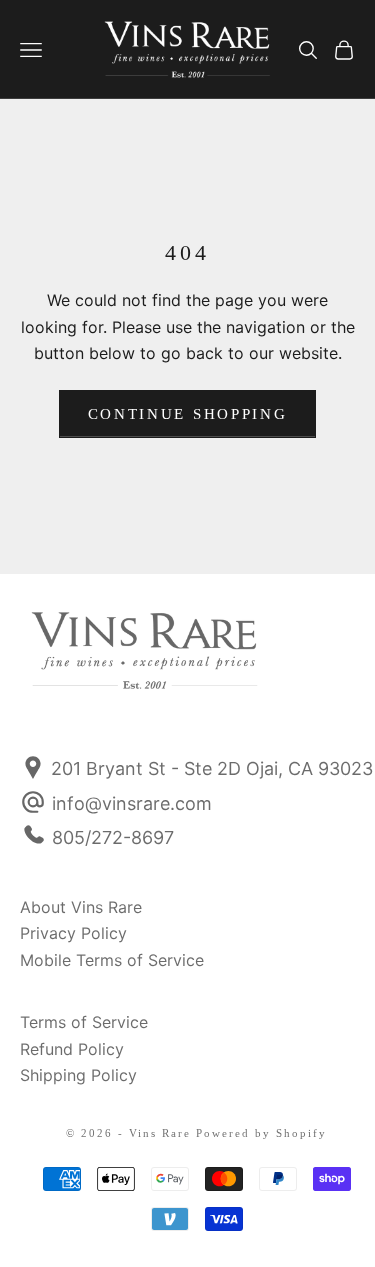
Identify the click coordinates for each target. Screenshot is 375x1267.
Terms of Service (84, 1022)
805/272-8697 (113, 837)
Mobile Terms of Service (112, 960)
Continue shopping (188, 414)
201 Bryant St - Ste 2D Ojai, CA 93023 (209, 768)
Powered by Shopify (261, 1133)
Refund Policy (72, 1049)
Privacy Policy (73, 933)
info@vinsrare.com (132, 803)
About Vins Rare (81, 907)
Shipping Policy (78, 1075)
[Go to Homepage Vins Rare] (73, 664)
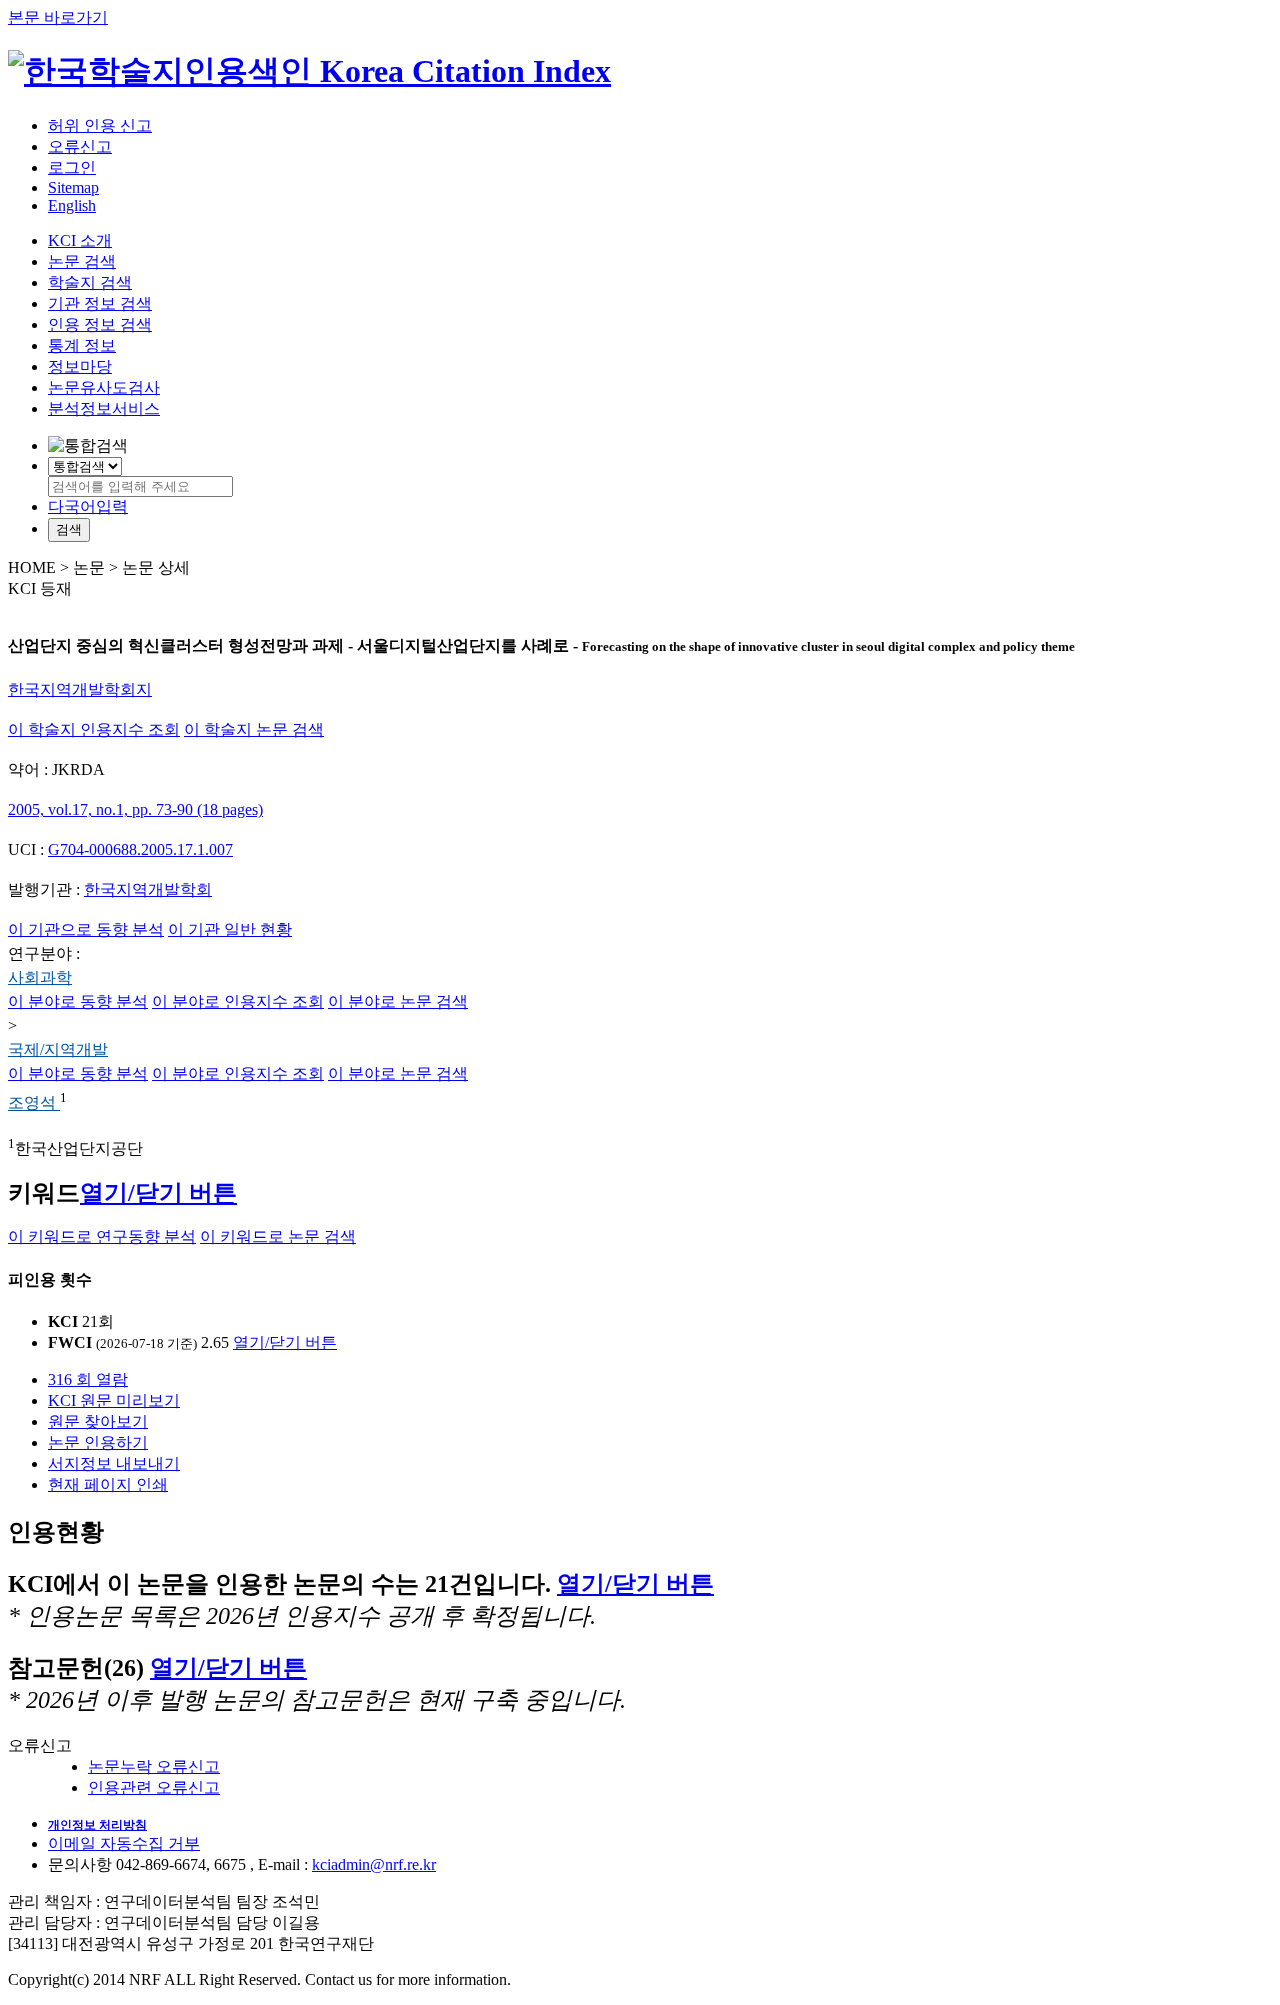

:: REQUIRED WORK ::
Each line from the one with "201 Bryant St" to the final line of the data above is to be printed exactly; no picture should appear in the copy.

:: SOLUTION TO THE PROBLEM ::
201 Bryant St - Ste 2D Ojai, CA 93023 (209, 768)
Powered by Shopify (261, 1133)
Refund Policy (72, 1049)
Privacy Policy (73, 933)
info@vinsrare.com (132, 803)
About Vins Rare (81, 907)
Shipping Policy (78, 1075)
[Go to Homepage Vins Rare] (73, 664)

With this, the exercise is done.